- **WORK REQUEST**
The answer should match the records character for character.

- **DATA FOR THE TASK**
━━━━━━━━━━━━━━━━━━━━

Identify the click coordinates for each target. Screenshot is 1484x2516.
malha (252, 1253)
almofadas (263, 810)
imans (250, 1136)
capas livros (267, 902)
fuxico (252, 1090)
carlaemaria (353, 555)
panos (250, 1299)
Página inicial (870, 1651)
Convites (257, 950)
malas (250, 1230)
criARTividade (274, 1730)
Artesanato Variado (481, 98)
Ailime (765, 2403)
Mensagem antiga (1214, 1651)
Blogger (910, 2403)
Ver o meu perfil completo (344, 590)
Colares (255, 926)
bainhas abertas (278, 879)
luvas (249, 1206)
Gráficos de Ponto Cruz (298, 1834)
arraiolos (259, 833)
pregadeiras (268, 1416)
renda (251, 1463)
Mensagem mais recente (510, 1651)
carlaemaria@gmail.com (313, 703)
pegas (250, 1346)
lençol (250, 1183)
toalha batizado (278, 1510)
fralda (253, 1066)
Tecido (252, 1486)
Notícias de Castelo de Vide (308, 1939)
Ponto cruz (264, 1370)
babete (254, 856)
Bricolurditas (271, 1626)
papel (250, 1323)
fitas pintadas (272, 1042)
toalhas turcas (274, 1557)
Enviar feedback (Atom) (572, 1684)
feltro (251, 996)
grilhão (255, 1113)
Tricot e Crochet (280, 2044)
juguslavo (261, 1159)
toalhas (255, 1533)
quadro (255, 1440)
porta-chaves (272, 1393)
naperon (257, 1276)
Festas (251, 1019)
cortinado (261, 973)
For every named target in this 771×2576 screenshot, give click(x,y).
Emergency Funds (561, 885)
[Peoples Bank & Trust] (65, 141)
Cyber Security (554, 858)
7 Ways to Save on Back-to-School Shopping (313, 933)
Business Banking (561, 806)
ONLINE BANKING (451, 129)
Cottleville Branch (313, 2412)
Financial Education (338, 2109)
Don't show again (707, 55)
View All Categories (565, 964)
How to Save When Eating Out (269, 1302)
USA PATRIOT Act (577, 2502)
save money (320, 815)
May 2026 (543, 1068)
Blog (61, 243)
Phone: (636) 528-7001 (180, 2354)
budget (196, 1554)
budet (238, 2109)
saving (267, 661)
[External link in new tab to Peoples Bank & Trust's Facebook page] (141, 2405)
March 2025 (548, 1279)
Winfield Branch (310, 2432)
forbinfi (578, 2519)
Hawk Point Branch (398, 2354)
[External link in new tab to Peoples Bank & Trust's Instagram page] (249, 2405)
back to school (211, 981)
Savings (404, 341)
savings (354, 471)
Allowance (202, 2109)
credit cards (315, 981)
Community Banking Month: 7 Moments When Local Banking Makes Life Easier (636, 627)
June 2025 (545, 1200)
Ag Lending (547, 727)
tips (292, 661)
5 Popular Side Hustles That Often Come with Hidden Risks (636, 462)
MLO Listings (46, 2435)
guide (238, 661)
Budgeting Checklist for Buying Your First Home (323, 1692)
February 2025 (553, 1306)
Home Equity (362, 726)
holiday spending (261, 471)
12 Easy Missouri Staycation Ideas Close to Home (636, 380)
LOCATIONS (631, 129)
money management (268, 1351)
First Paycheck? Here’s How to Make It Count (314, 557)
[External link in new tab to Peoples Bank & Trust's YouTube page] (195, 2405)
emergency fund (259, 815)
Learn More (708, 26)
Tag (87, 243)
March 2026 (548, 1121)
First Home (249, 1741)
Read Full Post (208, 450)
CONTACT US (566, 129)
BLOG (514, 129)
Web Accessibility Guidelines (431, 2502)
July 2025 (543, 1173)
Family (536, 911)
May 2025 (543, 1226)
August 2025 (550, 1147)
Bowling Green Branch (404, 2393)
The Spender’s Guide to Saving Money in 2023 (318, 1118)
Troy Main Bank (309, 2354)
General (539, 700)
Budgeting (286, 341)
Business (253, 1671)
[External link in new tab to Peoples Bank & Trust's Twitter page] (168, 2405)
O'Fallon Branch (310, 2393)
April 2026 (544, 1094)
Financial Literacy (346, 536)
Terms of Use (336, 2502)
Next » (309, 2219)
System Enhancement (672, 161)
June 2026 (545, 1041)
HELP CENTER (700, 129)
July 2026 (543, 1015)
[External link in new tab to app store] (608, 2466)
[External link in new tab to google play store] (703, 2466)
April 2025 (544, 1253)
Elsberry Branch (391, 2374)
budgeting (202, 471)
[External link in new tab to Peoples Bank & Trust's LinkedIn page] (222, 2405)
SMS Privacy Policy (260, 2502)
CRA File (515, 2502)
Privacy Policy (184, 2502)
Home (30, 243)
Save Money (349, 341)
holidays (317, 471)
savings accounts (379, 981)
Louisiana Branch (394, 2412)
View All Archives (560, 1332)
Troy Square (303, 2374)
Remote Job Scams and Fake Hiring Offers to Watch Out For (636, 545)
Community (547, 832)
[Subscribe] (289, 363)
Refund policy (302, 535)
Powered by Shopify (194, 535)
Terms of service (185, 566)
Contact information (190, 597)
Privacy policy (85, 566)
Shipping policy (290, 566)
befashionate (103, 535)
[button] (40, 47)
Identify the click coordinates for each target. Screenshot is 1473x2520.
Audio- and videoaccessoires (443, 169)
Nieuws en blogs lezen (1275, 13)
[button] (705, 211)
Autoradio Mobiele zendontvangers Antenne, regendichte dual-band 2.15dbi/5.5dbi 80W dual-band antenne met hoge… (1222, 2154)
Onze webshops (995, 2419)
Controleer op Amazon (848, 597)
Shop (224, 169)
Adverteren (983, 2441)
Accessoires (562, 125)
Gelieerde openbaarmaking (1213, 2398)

━━━━━━━━━━━━━━━━━━━━

- **SOLUTION FOR THIS PROBLEM**
Identify the click coordinates for each target. Screenshot is 1484x2516.
malha (252, 1253)
almofadas (263, 810)
imans (250, 1136)
capas livros (267, 902)
fuxico (252, 1090)
carlaemaria (353, 555)
panos (250, 1299)
Página inicial (870, 1651)
Convites (257, 950)
malas (250, 1230)
criARTividade (274, 1730)
Artesanato Variado (481, 98)
Ailime (765, 2403)
Mensagem antiga (1214, 1651)
Blogger (910, 2403)
Ver o meu perfil completo (344, 590)
Colares (255, 926)
bainhas abertas (278, 879)
luvas (249, 1206)
Gráficos de Ponto Cruz (298, 1834)
arraiolos (259, 833)
pregadeiras (268, 1416)
renda (251, 1463)
Mensagem mais recente (510, 1651)
carlaemaria@gmail.com (313, 703)
pegas (250, 1346)
lençol (250, 1183)
toalha batizado (278, 1510)
fralda (253, 1066)
Tecido (252, 1486)
Notícias de Castelo de Vide (308, 1939)
Ponto cruz (264, 1370)
babete (254, 856)
Bricolurditas (271, 1626)
papel (250, 1323)
fitas pintadas (272, 1042)
toalhas turcas (274, 1557)
Enviar feedback (Atom) (572, 1684)
feltro (251, 996)
grilhão (255, 1113)
Tricot e Crochet (280, 2044)
juguslavo (261, 1159)
toalhas (255, 1533)
quadro (255, 1440)
porta-chaves (272, 1393)
naperon (257, 1276)
Festas (251, 1019)
cortinado (261, 973)
For every named target in this 771×2576 screenshot, give click(x,y).
Emergency Funds (561, 885)
[Peoples Bank & Trust] (65, 141)
Cyber Security (554, 858)
7 Ways to Save on Back-to-School Shopping (313, 933)
Business Banking (561, 806)
ONLINE BANKING (451, 129)
Cottleville Branch (313, 2412)
Financial Education (338, 2109)
Don't show again (707, 55)
View All Categories (565, 964)
How to Save When Eating Out (269, 1302)
USA PATRIOT Act (577, 2502)
save money (320, 815)
May 2026 (543, 1068)
Blog (61, 243)
Phone: (636) 528-7001 (180, 2354)
budget (196, 1554)
budet (238, 2109)
saving (267, 661)
[External link in new tab to Peoples Bank & Trust's Facebook page] (141, 2405)
March 2025 (548, 1279)
Winfield Branch (310, 2432)
forbinfi (578, 2519)
Hawk Point Branch (398, 2354)
[External link in new tab to Peoples Bank & Trust's Instagram page] (249, 2405)
back to school (211, 981)
Savings (404, 341)
savings (354, 471)
Allowance (202, 2109)
credit cards (315, 981)
Community Banking Month: 7 Moments When Local Banking Makes Life Easier (636, 627)
June 2025 (545, 1200)
Ag Lending (547, 727)
tips (292, 661)
5 Popular Side Hustles That Often Come with Hidden Risks (636, 462)
MLO Listings (46, 2435)
guide (238, 661)
Budgeting Checklist for Buying Your First Home (323, 1692)
February 2025 (553, 1306)
Home Equity (362, 726)
holiday spending (261, 471)
12 Easy Missouri Staycation Ideas Close to Home (636, 380)
LOCATIONS (631, 129)
money management (268, 1351)
First Paycheck? Here’s How to Make It Count (314, 557)
[External link in new tab to Peoples Bank & Trust's YouTube page] (195, 2405)
emergency fund (259, 815)
Learn More (708, 26)
Tag (87, 243)
March 2026 (548, 1121)
First Home (249, 1741)
Read Full Post (208, 450)
CONTACT US (566, 129)
BLOG (514, 129)
Web Accessibility Guidelines (431, 2502)
July 2025 (543, 1173)
Family (536, 911)
May 2025 (543, 1226)
August 2025 (550, 1147)
Bowling Green Branch (404, 2393)
The Spender’s Guide to Saving Money in 2023 (318, 1118)
Troy Main Bank (309, 2354)
General (539, 700)
Budgeting (286, 341)
Business (253, 1671)
[External link in new tab to Peoples Bank & Trust's Twitter page] (168, 2405)
O'Fallon Branch (310, 2393)
April 2026 (544, 1094)
Financial Literacy (346, 536)
Terms of Use (336, 2502)
Next » (309, 2219)
System Enhancement (672, 161)
June 2026 (545, 1041)
HELP CENTER (700, 129)
July 2026 (543, 1015)
[External link in new tab to app store] (608, 2466)
[External link in new tab to google play store] (703, 2466)
April 2025 (544, 1253)
Elsberry Branch (391, 2374)
budgeting (202, 471)
[External link in new tab to Peoples Bank & Trust's LinkedIn page] (222, 2405)
SMS Privacy Policy (260, 2502)
CRA File (515, 2502)
Privacy Policy (184, 2502)
Home (30, 243)
Save Money (349, 341)
holidays (317, 471)
savings accounts (379, 981)
Louisiana Branch (394, 2412)
View All Archives (560, 1332)
Troy Square (303, 2374)
Remote Job Scams and Fake Hiring Offers to Watch Out For (636, 545)
Community (547, 832)
[Subscribe] (289, 363)
Refund policy (302, 535)
Powered by Shopify (194, 535)
Terms of service (185, 566)
Contact information (190, 597)
Privacy policy (85, 566)
Shipping policy (290, 566)
befashionate (103, 535)
[button] (40, 47)
Identify the click coordinates for each target. Screenshot is 1473x2520.
Audio- and videoaccessoires (443, 169)
Nieuws en blogs lezen (1275, 13)
[button] (705, 211)
Autoradio Mobiele zendontvangers Antenne, regendichte dual-band 2.15dbi/5.5dbi 80W dual-band antenne met hoge… (1222, 2154)
Onze webshops (995, 2419)
Controleer op Amazon (848, 597)
Shop (224, 169)
Adverteren (983, 2441)
Accessoires (562, 125)
Gelieerde openbaarmaking (1213, 2398)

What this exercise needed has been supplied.